Manuel Pinho, ex-ministro da Economia do governo de José Sócrates detido esta semana na sequência do caso EDP, nega “ter recebido um euro que seja do BES ou do GES, que não fosse devido”. Em entrevista ao Expresso e à SIC, a partir da casa onde cumpre prisão domiciliária, em Albufeira, diz ainda que “não fez bem” em aceitar um lugar no Governo: “É evidente que me prejudiquei imenso em todos os aspetos.

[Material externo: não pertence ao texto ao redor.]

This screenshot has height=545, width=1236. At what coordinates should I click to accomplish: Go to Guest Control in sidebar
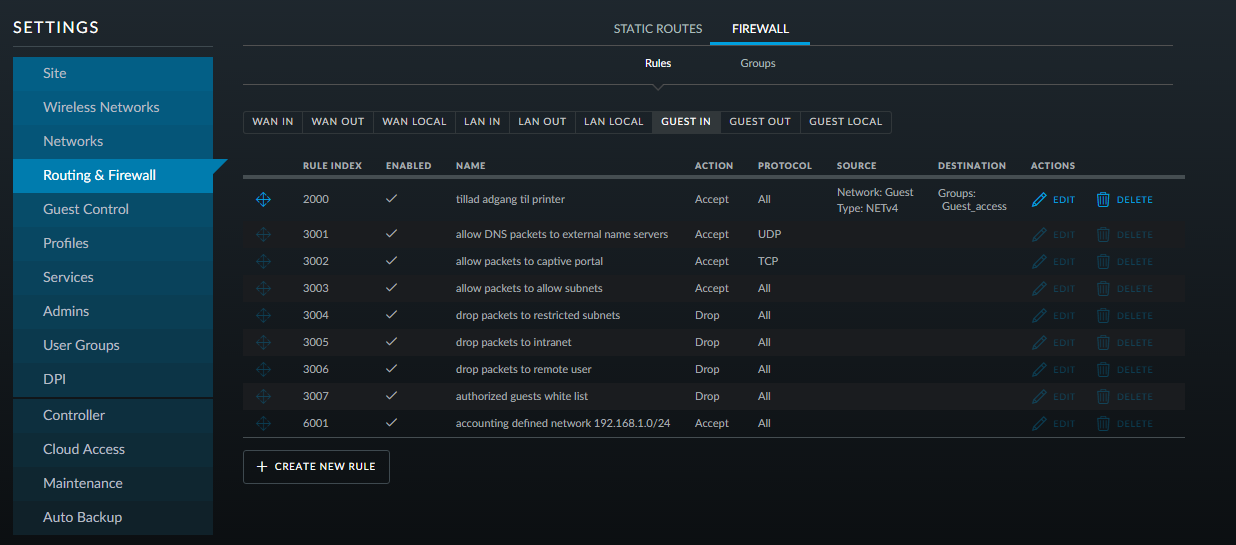pos(86,209)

Perdi uma fortuna incalculável”. “Uma pessoa tem de reconhecer quando erra.”

Em relação à EDP, o ex-ministro afirma que tomou “várias decisões” que inclusive a prejudicaram por lhe “criar mais concorrência”. “Uma das primeiras iniciativas foi atribuir uma profusão de licenças para construção de centrais a gás”, lembra, elencando ainda um “grande concurso eólico” e a “construção de novas barragens”.

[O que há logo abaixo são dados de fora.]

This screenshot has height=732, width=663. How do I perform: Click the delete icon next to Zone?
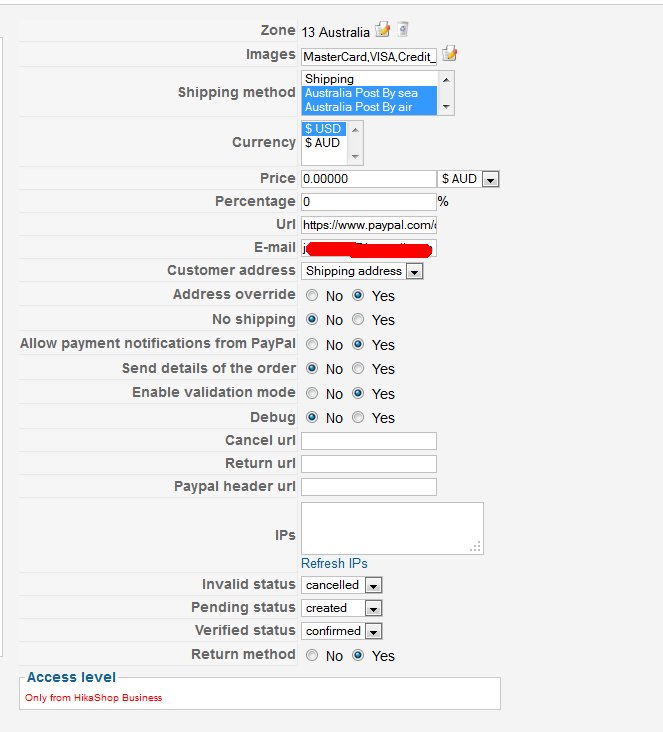(402, 30)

Recusou ainda haver promiscuidade entre o governo que integrou e a EDP, reforçando que “não houve favorecimento” na ordem dos 1.200 milhões de euros. A seu ver, os “consumidores portugueses não foram prejudicados”. “Não há ninguém no mundo que consiga provar isso. Portanto, é um processo que não tem objeto e depois derivou em muitas direções”.

“Para mim seria totalmente insuportável se um dia fosse provado que eu favoreci o BES, a EDP ou o que for”, afirma Manuel Pinho.

“Manuel Pinho terá causado um prejuízo de 1,2 mil milhões de euros aos portugueses”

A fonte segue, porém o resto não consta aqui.